Château de Maÿtie, also known as Château d'Andurain, is a castle located at 1 rue du Jeu-de-Paume, Mauléon-Licharre, in the Pyrénées-Atlantiques department, Aquitaine region, southwestern France. Of French Renaissance architecture style, it was built in the late 16th-century and has been classified as a monument historique since 1925.

==Architecture==

The castle has a rectangular shape, flanked at each corner with a square tower. The Renaissance-style architecture encompasses a particularly elegant façade : mullioned windows and pediments, line-alleviating arches, mascarons and a carved balcony. The façade serves as a counterpoint to the imposing, three-story high roof with chestnut shingles.

The interior is characterized by a staircase of graceful openwork arches, serving all floors.
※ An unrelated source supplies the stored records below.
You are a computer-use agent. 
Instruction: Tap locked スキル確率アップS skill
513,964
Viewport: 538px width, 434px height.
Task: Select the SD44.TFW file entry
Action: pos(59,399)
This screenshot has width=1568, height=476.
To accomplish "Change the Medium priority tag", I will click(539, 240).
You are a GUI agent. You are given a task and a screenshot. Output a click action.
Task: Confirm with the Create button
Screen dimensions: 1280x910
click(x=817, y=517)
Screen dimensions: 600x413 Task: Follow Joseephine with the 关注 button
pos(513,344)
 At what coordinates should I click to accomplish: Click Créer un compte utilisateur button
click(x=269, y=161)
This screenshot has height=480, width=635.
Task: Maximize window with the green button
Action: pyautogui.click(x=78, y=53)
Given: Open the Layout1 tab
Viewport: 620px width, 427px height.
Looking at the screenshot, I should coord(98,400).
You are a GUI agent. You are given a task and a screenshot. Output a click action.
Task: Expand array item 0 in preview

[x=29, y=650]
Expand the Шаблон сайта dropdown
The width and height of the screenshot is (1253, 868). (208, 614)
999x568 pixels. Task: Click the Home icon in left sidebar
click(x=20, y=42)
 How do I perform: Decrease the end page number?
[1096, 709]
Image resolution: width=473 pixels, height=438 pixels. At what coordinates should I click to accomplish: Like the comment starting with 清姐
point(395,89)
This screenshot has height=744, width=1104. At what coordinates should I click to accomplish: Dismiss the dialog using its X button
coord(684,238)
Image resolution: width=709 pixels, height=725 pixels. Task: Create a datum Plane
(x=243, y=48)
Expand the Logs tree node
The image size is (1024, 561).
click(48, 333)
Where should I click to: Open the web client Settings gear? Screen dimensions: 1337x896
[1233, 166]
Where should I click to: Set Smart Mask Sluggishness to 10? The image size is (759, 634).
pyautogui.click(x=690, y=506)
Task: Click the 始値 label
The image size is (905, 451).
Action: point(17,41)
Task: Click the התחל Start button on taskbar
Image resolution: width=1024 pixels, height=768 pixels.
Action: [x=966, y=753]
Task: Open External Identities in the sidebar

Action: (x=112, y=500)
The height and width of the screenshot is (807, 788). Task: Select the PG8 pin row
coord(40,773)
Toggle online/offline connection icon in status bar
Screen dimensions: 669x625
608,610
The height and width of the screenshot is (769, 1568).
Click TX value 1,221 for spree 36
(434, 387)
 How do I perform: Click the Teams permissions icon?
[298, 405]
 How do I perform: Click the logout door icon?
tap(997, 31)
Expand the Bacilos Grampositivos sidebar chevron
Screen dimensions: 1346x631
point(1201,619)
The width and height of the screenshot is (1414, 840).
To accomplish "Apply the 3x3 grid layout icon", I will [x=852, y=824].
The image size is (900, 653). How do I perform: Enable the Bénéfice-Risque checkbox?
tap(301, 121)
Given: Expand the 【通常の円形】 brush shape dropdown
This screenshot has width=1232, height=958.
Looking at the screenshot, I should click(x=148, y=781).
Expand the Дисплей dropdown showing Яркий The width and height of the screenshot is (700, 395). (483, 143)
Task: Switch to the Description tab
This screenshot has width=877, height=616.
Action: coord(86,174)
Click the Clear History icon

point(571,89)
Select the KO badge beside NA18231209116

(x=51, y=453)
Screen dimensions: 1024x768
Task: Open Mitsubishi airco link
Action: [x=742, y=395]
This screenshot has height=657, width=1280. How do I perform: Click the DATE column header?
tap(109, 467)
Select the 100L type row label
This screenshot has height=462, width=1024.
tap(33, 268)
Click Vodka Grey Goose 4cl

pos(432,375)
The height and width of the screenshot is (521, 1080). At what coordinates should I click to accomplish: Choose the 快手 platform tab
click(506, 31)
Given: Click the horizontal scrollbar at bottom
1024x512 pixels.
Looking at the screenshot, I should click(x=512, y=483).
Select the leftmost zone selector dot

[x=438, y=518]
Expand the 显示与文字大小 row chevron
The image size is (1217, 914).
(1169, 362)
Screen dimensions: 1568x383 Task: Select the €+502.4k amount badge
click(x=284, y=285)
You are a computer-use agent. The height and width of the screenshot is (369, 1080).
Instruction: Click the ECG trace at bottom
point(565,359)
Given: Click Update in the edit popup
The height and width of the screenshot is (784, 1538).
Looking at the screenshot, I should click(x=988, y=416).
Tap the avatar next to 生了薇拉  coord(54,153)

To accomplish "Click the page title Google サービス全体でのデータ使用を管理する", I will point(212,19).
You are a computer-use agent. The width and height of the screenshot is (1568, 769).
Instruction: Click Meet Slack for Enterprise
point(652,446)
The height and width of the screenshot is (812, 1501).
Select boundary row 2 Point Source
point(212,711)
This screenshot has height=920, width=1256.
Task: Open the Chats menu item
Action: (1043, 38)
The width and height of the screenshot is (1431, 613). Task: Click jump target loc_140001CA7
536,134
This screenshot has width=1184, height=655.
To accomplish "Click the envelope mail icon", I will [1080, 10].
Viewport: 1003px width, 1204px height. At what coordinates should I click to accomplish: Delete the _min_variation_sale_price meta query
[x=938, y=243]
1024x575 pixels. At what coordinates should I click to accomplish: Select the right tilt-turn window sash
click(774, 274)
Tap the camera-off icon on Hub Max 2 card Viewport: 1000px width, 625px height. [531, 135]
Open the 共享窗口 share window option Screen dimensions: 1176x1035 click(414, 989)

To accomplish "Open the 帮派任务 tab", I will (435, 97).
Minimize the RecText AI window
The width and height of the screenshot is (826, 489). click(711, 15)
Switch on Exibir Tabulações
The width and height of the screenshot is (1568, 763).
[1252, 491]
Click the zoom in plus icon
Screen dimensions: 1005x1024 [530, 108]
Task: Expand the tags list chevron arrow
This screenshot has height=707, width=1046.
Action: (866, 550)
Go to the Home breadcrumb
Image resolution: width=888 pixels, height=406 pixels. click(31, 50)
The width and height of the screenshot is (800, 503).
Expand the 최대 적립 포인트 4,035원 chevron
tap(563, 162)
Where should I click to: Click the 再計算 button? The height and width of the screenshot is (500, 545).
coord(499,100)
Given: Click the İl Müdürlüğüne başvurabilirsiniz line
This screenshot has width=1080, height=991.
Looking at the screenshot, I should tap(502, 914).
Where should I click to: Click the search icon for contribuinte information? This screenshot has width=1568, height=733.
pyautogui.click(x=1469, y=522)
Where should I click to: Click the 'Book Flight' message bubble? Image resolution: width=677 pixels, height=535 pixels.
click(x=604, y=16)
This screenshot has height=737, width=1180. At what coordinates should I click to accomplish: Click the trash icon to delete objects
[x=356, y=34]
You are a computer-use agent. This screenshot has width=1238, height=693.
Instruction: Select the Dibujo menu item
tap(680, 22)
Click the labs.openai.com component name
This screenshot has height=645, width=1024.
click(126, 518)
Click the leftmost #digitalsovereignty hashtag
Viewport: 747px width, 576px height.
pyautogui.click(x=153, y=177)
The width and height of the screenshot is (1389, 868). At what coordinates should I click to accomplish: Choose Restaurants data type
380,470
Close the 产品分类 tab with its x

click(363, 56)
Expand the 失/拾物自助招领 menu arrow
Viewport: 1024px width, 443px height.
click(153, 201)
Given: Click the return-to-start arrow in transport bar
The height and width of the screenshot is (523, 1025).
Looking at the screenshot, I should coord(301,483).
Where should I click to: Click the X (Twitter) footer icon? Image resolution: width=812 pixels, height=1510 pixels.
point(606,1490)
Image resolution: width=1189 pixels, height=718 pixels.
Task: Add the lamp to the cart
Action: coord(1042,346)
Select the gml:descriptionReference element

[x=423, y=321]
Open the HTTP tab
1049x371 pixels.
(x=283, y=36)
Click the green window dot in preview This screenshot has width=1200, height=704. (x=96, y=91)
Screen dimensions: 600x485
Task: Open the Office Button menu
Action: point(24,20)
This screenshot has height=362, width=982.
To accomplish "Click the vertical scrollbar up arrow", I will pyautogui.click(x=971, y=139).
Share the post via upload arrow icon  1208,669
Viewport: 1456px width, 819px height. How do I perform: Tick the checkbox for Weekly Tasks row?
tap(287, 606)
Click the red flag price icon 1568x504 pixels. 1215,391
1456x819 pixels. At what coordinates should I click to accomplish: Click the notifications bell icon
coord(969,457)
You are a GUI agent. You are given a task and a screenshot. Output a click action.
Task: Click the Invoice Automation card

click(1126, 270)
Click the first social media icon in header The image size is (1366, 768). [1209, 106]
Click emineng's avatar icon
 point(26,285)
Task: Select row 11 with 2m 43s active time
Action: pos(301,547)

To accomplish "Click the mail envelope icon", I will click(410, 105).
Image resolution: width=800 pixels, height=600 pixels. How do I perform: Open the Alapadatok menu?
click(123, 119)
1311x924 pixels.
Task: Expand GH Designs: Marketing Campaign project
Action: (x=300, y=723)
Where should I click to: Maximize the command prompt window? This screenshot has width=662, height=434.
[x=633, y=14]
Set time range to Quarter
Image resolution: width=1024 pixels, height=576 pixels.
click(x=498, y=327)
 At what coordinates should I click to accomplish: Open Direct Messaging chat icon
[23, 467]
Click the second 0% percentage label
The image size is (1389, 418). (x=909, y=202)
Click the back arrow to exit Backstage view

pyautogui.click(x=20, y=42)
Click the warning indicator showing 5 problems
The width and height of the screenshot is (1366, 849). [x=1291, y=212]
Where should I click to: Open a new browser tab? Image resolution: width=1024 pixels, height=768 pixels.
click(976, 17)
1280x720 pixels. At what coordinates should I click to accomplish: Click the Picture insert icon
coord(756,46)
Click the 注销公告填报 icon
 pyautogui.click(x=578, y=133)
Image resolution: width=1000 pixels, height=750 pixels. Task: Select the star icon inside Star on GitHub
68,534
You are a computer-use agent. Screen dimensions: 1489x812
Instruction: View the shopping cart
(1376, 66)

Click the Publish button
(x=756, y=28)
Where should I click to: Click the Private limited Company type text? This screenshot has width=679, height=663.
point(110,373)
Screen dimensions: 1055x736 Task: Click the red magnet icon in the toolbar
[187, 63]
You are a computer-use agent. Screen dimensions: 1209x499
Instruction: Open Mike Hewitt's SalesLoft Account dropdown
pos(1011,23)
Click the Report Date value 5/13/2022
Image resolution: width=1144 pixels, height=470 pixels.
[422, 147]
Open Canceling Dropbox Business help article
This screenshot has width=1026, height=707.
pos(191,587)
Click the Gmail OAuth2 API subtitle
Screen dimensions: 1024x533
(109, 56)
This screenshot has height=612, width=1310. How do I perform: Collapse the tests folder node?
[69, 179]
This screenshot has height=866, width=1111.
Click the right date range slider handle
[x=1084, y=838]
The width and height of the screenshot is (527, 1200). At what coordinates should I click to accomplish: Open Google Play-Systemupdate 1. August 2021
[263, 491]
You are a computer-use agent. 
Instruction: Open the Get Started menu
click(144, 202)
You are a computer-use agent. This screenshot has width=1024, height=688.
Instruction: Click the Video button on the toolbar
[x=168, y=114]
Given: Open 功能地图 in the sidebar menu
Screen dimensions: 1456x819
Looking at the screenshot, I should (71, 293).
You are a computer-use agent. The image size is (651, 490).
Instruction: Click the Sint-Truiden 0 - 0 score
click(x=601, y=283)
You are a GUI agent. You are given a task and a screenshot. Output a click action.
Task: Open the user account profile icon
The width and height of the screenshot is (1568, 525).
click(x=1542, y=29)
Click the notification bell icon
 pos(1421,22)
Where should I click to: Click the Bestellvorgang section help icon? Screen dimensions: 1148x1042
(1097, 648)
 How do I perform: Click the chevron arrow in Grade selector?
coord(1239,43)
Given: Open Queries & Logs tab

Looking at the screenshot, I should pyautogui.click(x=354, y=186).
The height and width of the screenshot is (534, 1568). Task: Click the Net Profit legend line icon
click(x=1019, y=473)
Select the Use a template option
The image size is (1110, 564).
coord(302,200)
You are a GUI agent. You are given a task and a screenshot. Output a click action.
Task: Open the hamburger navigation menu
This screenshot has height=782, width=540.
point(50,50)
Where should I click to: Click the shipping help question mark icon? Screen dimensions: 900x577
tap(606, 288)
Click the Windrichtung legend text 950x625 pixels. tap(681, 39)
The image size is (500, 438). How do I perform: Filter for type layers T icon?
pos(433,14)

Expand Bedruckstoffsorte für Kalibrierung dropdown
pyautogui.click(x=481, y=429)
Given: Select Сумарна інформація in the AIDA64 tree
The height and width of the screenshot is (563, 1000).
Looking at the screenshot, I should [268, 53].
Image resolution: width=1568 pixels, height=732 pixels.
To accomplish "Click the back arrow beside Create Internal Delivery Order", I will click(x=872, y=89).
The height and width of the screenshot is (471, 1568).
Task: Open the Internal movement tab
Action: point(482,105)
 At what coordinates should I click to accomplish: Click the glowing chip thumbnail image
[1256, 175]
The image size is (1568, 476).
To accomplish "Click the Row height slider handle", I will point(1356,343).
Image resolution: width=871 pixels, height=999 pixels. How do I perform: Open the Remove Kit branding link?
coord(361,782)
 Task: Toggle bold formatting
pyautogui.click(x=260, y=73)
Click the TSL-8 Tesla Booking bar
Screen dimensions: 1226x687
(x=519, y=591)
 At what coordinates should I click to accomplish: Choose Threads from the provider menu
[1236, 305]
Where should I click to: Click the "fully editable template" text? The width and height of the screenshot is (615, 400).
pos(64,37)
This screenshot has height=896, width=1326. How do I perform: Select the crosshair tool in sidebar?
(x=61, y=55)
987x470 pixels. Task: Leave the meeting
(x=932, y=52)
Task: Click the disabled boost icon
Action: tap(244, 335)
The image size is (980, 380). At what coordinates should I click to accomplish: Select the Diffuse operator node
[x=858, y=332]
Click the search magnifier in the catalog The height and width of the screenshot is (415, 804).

The large salon on the ground floor and the bishop's room on the first floor include carved Baroque fireplaces, embedded with a medallion bearing the arms and likeness of Bishop Arnaud de Maytie.

==History==

The castle was originally built by Arnaud de Maytie who was the Catholic Bishop of Oloron between 1599 and 1623.

In 1661, a revolt under the priest Matalas led to the destruction of one of the four towers of the castle, which has never been rebuilt. The castle has remained in the Azémar Fabrègues family since its construction. The castle is open to visitors during the months of July through September.